-- START Entries --

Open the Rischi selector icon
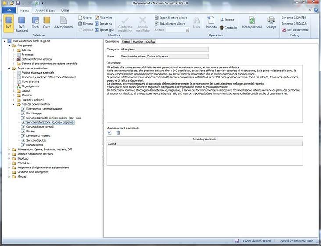Screen dimensions: 321x246 (x=36, y=23)
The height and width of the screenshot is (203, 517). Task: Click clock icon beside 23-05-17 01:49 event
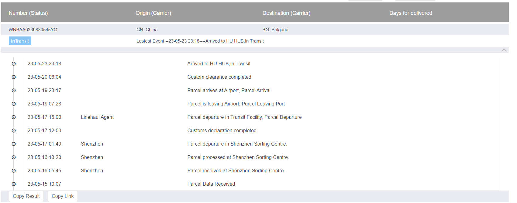14,144
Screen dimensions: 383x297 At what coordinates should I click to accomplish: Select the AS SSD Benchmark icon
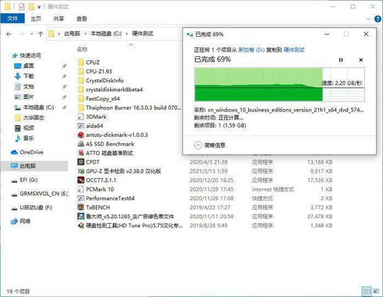coord(80,144)
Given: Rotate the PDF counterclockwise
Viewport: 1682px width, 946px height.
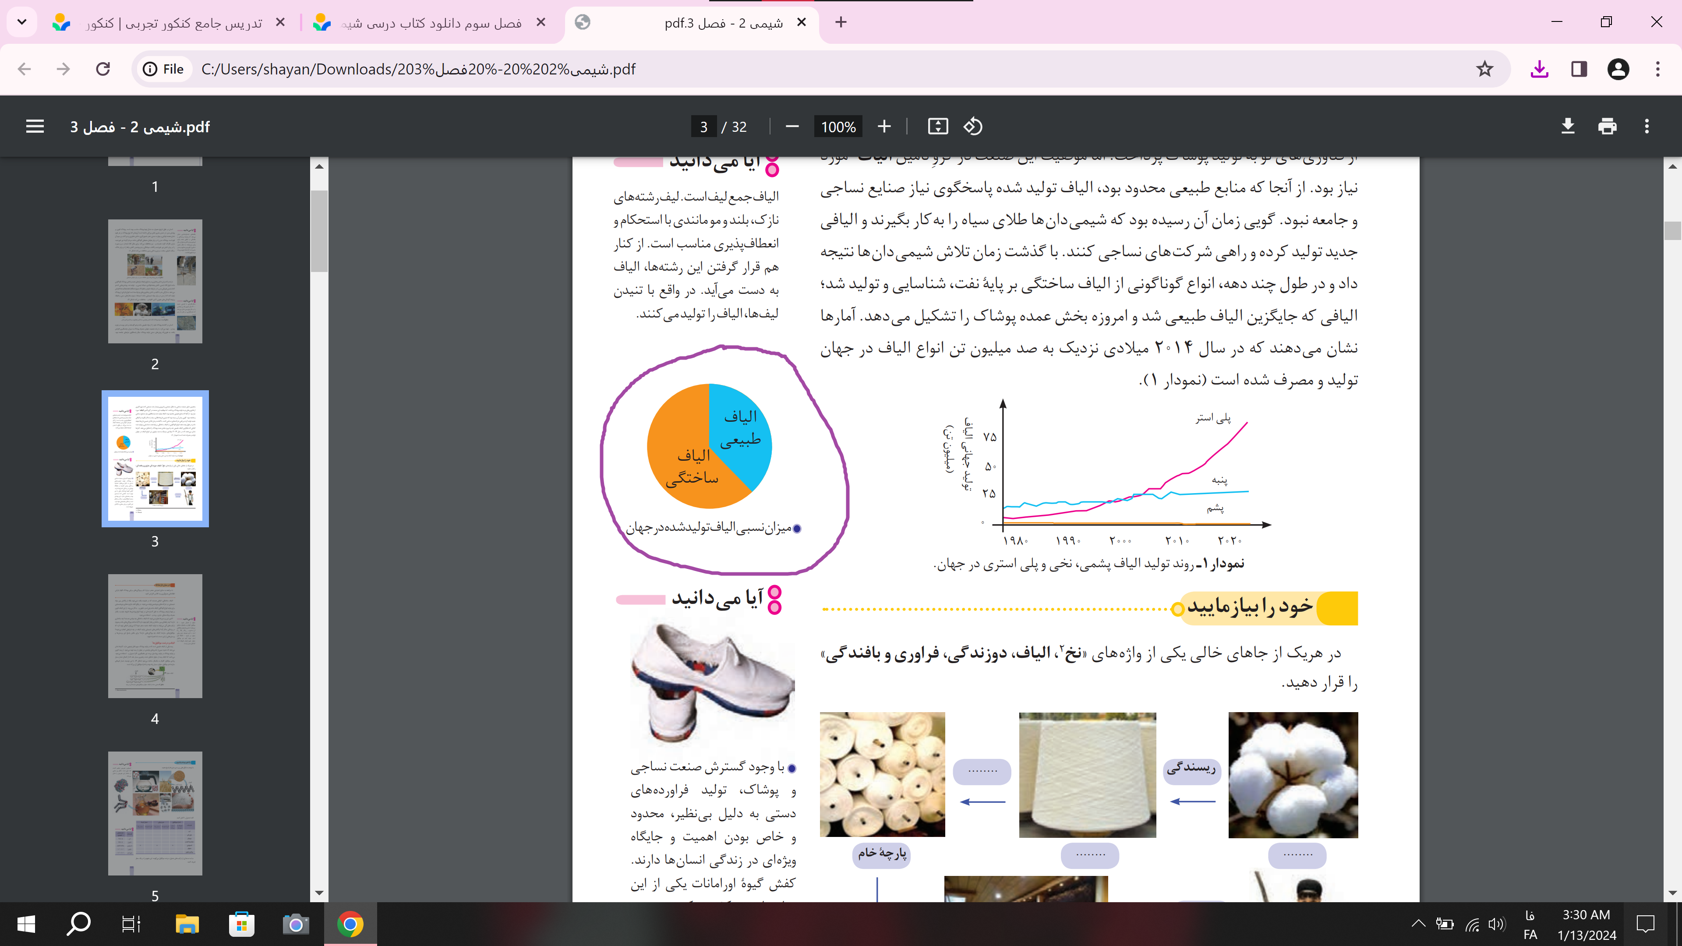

-- END Entries --

Give the rows above as a numbered list, with any blank lines left out and the pictures omitted.

1. Open the Rischi selector icon
2. Screen dimensions: 321x246 (x=36, y=23)
3. The height and width of the screenshot is (203, 517). Task: Click clock icon beside 23-05-17 01:49 event
4. 14,144
5. Screen dimensions: 383x297 At what coordinates should I click to accomplish: Select the AS SSD Benchmark icon
6. coord(80,144)
7. Given: Rotate the PDF counterclockwise
8. Viewport: 1682px width, 946px height.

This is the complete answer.